• **HOW TO COMPLETE THIS TASK**: Quote exactly and only this range of lines in the data below: the line that holds "627x453 pixels." to the line that holds "Switch to the Insert ribbon tab", both included.

• **DATA SUPPLIED**:
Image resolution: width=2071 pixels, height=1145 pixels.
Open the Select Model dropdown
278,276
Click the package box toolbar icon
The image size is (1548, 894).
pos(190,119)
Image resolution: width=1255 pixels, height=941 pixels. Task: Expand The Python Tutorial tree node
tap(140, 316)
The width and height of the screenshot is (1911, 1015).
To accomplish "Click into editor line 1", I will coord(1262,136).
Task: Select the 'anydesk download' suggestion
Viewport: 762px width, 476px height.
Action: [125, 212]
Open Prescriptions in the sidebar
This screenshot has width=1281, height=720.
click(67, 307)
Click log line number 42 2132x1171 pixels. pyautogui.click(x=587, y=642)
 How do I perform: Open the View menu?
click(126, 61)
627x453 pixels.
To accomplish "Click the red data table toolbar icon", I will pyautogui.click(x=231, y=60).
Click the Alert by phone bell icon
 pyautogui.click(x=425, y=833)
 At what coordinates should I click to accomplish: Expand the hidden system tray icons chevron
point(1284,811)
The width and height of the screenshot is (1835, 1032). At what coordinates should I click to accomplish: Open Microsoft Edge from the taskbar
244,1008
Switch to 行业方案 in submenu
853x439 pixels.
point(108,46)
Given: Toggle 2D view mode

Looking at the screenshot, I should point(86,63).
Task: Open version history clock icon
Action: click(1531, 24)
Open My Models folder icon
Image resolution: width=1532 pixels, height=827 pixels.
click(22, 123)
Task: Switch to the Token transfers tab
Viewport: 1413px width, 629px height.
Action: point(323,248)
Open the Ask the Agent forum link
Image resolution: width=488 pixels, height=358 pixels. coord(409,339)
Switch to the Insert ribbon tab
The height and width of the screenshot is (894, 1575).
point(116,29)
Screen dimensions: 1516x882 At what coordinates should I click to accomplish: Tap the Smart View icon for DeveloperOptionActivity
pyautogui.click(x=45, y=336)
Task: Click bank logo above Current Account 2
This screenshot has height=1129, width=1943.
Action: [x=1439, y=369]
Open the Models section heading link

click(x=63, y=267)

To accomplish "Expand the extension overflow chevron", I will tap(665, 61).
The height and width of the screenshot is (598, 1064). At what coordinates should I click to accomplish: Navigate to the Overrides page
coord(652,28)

• **ANSWER TO THE PROBLEM**:
627x453 pixels.
To accomplish "Click the red data table toolbar icon", I will pyautogui.click(x=231, y=60).
Click the Alert by phone bell icon
 pyautogui.click(x=425, y=833)
 At what coordinates should I click to accomplish: Expand the hidden system tray icons chevron
point(1284,811)
The width and height of the screenshot is (1835, 1032). At what coordinates should I click to accomplish: Open Microsoft Edge from the taskbar
244,1008
Switch to 行业方案 in submenu
853x439 pixels.
point(108,46)
Given: Toggle 2D view mode

Looking at the screenshot, I should point(86,63).
Task: Open version history clock icon
Action: click(1531, 24)
Open My Models folder icon
Image resolution: width=1532 pixels, height=827 pixels.
click(22, 123)
Task: Switch to the Token transfers tab
Viewport: 1413px width, 629px height.
Action: point(323,248)
Open the Ask the Agent forum link
Image resolution: width=488 pixels, height=358 pixels. coord(409,339)
Switch to the Insert ribbon tab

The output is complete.